Platzverweis trotz 3:0: Stevens muss zahlen

8000 Euro Geldstrafe für Huub Stevens: Der Schalke-Coach wurde wegen "eines unsportlichen Verhaltens" im letzten Bundesliga-Hinrundenspiel gegen Werder Bremen (5:0) vom DFB-Sportgericht belangt. Auch Rico Schmitt, Trainer von Erzgebirge Aue, muss zahlen.

8000 Euro teurer Tribünenplatz: Schalke-Coach Huub Stevens beim 5:0 gegen Werder.

© imago

Stevens war von Referee Manuel Gräfe in der 65. Minute auf die Tribüne verwiesen worden - obwohl soeben das 3:0 für seine Schalker gefallen war.

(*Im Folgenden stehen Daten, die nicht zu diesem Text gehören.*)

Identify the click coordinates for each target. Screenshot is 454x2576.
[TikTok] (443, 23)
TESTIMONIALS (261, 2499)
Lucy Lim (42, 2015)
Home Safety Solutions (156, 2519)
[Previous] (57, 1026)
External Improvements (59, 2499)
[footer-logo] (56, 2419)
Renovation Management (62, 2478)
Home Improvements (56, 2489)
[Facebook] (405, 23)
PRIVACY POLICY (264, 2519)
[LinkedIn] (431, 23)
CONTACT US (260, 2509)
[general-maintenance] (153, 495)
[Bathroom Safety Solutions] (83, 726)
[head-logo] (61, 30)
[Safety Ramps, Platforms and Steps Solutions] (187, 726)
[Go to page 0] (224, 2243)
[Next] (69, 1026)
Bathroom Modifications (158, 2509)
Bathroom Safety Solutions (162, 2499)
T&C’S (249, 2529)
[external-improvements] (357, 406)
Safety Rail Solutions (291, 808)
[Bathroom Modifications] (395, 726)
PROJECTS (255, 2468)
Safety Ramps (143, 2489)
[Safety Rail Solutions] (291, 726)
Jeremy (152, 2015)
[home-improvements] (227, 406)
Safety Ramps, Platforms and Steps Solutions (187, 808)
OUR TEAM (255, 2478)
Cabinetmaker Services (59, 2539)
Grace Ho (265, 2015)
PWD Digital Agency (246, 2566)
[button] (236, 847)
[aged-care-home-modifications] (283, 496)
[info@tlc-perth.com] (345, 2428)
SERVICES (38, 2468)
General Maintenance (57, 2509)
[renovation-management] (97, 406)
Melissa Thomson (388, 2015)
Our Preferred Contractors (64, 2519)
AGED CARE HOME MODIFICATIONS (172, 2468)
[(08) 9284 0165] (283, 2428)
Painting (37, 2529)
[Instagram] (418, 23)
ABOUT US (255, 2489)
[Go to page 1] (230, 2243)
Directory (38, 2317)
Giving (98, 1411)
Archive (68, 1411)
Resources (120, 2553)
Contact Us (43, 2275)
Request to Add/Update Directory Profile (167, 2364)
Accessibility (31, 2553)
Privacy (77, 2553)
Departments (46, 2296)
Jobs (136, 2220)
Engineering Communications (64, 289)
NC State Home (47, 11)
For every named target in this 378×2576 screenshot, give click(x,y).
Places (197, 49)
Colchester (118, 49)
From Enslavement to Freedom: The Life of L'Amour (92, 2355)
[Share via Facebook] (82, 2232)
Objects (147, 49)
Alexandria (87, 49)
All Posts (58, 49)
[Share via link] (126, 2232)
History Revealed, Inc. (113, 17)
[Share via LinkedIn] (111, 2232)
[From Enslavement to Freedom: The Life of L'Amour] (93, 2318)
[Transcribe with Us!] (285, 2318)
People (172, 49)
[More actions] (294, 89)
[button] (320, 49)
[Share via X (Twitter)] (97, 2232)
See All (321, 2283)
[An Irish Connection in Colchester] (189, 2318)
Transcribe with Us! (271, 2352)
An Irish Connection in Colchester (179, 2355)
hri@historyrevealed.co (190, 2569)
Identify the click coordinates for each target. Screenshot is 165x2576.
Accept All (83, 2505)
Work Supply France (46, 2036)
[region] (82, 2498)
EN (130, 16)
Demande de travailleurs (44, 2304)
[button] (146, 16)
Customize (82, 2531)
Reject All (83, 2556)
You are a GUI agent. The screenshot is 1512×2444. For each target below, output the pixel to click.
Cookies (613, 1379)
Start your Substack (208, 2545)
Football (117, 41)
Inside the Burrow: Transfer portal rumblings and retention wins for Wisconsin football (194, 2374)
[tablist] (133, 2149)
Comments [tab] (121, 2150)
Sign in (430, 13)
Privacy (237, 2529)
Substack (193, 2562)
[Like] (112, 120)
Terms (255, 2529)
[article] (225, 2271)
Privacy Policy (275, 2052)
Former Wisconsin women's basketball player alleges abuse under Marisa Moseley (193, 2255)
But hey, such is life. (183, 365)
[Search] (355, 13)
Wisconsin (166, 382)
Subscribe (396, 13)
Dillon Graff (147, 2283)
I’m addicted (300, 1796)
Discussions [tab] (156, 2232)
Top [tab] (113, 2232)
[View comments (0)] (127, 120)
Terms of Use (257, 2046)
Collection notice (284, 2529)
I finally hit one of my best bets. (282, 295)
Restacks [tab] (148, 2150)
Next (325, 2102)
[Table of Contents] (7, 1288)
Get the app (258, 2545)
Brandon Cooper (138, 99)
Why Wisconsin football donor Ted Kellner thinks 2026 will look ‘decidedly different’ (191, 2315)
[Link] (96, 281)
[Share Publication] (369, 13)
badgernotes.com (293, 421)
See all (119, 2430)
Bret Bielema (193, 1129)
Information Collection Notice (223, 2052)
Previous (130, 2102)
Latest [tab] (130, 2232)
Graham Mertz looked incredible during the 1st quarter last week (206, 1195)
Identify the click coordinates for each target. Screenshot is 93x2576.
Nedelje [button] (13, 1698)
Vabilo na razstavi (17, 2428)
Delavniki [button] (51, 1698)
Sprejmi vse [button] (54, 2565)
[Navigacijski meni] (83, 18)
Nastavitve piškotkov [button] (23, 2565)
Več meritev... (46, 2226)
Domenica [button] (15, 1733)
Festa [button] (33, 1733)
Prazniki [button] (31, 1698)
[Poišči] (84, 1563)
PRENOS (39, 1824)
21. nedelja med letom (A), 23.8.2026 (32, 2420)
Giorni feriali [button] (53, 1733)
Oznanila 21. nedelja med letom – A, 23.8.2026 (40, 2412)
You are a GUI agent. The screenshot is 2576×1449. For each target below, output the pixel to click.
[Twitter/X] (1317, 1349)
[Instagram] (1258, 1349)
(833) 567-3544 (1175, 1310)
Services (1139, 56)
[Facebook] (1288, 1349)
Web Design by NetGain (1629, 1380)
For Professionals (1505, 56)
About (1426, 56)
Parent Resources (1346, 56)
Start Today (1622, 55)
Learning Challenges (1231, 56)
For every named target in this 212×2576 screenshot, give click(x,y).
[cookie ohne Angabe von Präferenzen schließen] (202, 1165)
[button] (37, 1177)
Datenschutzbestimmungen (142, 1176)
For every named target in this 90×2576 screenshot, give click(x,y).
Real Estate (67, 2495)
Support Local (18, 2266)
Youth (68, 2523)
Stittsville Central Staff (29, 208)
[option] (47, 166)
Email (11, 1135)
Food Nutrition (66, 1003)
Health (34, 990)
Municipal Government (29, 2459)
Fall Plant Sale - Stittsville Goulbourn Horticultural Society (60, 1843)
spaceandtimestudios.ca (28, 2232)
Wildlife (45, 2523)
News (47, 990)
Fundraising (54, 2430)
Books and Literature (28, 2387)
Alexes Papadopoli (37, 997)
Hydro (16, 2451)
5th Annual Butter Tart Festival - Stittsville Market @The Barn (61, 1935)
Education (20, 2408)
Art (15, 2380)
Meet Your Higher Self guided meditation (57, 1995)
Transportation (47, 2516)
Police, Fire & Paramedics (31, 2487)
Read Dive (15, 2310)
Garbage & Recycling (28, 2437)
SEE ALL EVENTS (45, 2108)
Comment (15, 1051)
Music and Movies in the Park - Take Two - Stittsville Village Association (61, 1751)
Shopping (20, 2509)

Er war mit dem vierten Offiziellen Matthias Anklam aneinandergeraten. Stevens erklärte hinterher, er sei Anklam nach dessen Auffassung zu nahe gekommen. "Ich hab nur was gerufen - aber das war keine Beleidigung." Die 8000-Euro-Strafe akzeptierte er aber nun.

Die Hälfte muss Aue-Coach Schmitt berappen, weil er in der 88. Minute der Zweitliga-Partie gegen den FC Ingolstadt (19. Spieltag, 1:1) laut DFB-Angaben "aus seiner Coaching-Zone Richtung Ingolstädter Trainerbank gelaufen" war und "sich unsportlich gegenüber Gästetrainer Tomas Oral geäußert und verhalten" habe. Auch Schmitt musste damals auf die Tribüne - und akzeptierte das Urteil des Sportgerichts bereits.